Three sources have considered the strength of evidence: The Philadelphia Panel,³⁶ American Pain Society,³³ and Ontario Program for Optimal Therapeutics.³⁵ All 3 sources reported good-quality evidence for TE, including strengthening exercises and general physical activities (Appendix 1). To our knowledge, the scientific literature offers no guidelines on manual therapy for patients with OA.

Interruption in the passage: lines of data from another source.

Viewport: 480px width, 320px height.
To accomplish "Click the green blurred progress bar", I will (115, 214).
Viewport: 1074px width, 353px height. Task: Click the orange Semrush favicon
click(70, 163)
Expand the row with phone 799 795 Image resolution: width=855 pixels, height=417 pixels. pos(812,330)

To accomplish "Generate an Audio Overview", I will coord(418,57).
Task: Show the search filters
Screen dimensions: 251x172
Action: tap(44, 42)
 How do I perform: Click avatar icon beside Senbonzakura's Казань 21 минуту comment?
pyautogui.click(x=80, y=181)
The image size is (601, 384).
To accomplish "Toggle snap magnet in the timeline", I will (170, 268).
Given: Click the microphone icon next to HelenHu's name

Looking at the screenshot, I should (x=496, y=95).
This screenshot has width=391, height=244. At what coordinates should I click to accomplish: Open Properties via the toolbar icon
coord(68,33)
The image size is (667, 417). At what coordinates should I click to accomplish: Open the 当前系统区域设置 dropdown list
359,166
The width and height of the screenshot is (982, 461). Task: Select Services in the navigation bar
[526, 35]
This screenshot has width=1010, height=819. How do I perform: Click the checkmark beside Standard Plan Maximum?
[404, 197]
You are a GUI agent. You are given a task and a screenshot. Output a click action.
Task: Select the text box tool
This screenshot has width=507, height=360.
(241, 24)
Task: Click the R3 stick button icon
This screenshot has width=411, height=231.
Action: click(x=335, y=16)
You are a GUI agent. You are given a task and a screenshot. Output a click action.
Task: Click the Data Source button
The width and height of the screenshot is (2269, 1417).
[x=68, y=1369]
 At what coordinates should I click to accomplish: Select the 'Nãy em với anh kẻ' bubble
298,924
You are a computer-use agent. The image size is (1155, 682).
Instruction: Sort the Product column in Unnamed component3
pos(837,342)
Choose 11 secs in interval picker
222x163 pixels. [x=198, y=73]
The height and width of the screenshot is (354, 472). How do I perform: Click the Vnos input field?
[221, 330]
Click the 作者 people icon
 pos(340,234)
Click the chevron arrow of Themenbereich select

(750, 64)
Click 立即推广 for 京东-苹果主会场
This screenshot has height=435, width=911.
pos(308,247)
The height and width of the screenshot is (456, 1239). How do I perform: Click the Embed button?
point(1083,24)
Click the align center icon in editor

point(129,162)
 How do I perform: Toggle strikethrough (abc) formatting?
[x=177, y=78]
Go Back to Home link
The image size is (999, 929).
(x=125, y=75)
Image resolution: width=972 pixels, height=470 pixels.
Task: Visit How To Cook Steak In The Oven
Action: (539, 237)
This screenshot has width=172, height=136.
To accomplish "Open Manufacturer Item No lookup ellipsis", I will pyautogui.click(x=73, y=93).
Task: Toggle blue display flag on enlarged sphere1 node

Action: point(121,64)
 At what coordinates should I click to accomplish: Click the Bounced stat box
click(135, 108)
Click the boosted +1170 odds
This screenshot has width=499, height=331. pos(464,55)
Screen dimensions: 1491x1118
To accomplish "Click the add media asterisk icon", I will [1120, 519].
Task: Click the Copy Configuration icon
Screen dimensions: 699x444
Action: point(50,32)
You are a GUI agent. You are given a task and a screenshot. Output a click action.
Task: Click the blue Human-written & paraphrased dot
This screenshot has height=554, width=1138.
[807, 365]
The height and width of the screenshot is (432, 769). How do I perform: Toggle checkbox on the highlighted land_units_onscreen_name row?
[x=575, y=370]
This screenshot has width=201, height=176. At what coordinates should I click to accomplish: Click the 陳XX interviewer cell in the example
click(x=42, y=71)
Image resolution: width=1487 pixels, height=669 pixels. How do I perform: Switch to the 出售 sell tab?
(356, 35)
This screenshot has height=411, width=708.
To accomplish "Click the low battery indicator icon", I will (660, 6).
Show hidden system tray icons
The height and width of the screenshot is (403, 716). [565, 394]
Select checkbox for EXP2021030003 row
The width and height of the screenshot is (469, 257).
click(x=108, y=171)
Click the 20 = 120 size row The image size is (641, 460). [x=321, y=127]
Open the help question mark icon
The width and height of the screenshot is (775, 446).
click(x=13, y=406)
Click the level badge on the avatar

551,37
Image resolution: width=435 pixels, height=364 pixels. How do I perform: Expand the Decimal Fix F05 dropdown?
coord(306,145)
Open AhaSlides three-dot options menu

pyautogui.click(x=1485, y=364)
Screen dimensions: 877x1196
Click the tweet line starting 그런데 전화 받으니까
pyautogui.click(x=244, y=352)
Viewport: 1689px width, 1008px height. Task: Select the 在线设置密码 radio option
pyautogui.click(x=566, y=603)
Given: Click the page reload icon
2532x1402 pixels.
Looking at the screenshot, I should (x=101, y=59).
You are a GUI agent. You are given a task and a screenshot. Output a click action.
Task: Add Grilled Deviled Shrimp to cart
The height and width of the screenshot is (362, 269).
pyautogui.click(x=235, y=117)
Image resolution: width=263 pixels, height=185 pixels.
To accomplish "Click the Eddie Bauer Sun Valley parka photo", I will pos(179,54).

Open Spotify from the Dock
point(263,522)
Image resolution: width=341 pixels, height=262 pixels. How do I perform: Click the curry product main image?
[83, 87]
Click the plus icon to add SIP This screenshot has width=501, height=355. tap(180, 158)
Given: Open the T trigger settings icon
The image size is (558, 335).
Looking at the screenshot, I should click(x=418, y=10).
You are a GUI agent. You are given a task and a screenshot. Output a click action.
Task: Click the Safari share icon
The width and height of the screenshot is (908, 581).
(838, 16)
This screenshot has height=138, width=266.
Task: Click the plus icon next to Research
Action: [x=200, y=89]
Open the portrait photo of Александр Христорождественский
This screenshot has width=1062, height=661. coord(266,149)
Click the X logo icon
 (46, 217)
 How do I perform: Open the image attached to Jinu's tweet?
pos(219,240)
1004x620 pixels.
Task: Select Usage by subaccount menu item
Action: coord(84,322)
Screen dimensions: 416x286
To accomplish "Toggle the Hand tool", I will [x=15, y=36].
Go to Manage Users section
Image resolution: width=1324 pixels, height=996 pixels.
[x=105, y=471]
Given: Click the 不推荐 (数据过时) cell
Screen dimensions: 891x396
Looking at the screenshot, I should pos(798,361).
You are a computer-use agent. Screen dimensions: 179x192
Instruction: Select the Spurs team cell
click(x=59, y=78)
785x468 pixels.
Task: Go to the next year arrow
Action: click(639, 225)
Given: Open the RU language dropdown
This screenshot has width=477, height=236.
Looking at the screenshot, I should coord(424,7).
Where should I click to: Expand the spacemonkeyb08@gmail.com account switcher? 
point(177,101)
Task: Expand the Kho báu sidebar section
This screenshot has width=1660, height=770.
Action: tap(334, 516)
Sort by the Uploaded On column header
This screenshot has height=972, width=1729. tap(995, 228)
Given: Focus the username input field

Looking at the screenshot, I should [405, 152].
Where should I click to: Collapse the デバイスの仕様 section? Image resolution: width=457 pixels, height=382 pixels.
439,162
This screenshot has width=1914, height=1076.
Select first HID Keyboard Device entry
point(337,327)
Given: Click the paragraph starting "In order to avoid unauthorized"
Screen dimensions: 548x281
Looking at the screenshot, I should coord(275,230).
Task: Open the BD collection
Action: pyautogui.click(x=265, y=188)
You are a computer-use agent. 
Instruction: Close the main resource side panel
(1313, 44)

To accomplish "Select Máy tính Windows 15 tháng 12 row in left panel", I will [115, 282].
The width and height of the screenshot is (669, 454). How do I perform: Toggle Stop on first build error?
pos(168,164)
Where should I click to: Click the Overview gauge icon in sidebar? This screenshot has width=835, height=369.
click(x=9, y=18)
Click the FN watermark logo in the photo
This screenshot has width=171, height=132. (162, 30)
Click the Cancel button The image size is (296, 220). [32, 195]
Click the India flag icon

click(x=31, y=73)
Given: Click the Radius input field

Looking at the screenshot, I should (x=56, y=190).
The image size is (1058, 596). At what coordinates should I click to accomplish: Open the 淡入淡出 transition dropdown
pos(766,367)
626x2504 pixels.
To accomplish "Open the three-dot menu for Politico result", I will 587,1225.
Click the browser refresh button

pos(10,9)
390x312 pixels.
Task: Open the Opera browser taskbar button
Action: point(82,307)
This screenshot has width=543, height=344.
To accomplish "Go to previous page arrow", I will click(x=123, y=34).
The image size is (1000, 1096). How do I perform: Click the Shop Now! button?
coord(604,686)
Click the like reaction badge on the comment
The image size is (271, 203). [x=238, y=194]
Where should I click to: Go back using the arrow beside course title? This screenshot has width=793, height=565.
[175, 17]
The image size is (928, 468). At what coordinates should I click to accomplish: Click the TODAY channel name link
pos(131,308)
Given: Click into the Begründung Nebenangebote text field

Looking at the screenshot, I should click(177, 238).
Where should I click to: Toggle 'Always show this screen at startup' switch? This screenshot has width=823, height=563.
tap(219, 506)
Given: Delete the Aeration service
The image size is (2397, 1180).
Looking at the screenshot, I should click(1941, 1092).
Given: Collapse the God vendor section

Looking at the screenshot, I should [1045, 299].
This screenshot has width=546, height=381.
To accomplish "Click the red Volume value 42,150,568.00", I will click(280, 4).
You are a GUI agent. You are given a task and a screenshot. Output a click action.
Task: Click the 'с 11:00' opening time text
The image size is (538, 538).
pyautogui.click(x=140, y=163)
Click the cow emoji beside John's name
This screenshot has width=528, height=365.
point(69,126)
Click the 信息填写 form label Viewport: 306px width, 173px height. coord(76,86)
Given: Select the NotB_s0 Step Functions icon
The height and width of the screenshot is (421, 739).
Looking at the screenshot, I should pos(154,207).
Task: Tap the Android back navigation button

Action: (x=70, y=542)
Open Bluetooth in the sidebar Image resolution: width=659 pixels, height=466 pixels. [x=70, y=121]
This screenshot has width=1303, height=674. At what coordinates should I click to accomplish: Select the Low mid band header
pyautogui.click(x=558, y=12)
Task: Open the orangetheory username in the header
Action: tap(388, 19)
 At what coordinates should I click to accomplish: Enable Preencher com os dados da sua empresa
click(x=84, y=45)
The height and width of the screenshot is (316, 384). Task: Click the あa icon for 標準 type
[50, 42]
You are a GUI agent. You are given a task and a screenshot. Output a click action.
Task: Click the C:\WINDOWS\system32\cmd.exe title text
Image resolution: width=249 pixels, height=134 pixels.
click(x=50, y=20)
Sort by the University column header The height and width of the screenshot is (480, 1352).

Clinical Recommendations Compared With Other Guidelines

The Ottawa Panel concluded that good evidence exists supporting the inclusion of all of the following main categories of interventions in the management of patients with OA: strengthening exercises (grade A for pain at rest and during functional activities, ROM, grip force, level of energy, and functional status; grade C+ for quadriceps femoris muscle peak torque, specific functional activities, and timed functional activities); general physical activities, including fitness and aerobic exercises (grade A for pain during functional activities, stride length, functional status, energy level, aerobic capacity, and medication use; grade C+ for disability in ADL); and manual therapy combined with exercises (grade A for pain). The recommendations related to strengthening exercises and general physical activities generally concur with all other existing guidelines.^31–36

Practitioner' Response to Ottawa Panel Guidelines

The 5 practitioners who reviewed our guidelines agreed with the recommendations. Four practitioners found the recommendations to be clear; 1 practitioner was uncertain which type of exercise was effective. The Ottawa Panel explained that, depending on the specific outcome, interventions with grade A, B, or C+ are beneficial. Guideline summaries (see evidence-based clinical practice guidelines in Appendix 4) were rewritten for better comprehension. A decision aid was created to clarify the application of the guidelines. This aid can be found on the University of Ottawa Web site (www.health.uottawa.ca/rehabguidelines).